** Extracted material follows **

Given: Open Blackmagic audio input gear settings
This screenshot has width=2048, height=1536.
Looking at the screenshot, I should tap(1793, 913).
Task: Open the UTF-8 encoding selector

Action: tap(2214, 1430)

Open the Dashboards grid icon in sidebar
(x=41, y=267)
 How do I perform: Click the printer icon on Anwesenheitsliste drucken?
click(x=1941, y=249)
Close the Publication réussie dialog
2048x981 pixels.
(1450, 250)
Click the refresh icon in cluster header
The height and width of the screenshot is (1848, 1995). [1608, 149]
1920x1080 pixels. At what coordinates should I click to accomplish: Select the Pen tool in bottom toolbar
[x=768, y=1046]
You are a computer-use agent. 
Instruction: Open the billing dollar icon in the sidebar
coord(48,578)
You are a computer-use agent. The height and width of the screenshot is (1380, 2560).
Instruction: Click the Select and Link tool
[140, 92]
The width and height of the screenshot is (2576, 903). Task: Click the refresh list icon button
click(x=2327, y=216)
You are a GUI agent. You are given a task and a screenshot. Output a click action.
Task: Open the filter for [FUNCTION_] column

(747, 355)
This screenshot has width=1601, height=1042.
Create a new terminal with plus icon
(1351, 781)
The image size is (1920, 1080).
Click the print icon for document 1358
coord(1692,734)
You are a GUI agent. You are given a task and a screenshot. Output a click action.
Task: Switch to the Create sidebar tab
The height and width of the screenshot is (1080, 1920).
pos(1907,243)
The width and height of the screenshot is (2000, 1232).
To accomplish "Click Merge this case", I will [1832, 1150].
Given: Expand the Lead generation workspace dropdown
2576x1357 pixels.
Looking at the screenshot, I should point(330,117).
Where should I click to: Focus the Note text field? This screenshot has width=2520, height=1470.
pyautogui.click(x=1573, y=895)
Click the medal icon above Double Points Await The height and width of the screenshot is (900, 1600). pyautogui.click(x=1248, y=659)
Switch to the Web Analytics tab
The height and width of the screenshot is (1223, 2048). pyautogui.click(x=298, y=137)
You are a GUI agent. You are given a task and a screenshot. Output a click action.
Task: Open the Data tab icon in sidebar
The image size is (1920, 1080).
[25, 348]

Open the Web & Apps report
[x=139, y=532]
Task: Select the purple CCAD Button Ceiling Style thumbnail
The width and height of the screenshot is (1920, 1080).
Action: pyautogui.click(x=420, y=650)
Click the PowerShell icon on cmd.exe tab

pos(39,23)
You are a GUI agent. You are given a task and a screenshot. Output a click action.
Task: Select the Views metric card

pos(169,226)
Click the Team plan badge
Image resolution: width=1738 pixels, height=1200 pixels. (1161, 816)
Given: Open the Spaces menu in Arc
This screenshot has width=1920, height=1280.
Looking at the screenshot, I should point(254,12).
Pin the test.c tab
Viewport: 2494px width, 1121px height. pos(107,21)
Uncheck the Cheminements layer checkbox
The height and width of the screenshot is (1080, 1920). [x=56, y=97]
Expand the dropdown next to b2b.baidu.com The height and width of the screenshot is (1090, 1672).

** End of Extracted material **

**Your goal:**
Each line, beginning at the one that contains "The width and height of the screenshot is (1920, 1080)." and continuing through the end of the records, must be written out exactly, first and last included.

**Response:**
The width and height of the screenshot is (1920, 1080).
Action: pyautogui.click(x=420, y=650)
Click the PowerShell icon on cmd.exe tab

pos(39,23)
You are a GUI agent. You are given a task and a screenshot. Output a click action.
Task: Select the Views metric card

pos(169,226)
Click the Team plan badge
Image resolution: width=1738 pixels, height=1200 pixels. (1161, 816)
Given: Open the Spaces menu in Arc
This screenshot has width=1920, height=1280.
Looking at the screenshot, I should point(254,12).
Pin the test.c tab
Viewport: 2494px width, 1121px height. pos(107,21)
Uncheck the Cheminements layer checkbox
The height and width of the screenshot is (1080, 1920). [x=56, y=97]
Expand the dropdown next to b2b.baidu.com The height and width of the screenshot is (1090, 1672).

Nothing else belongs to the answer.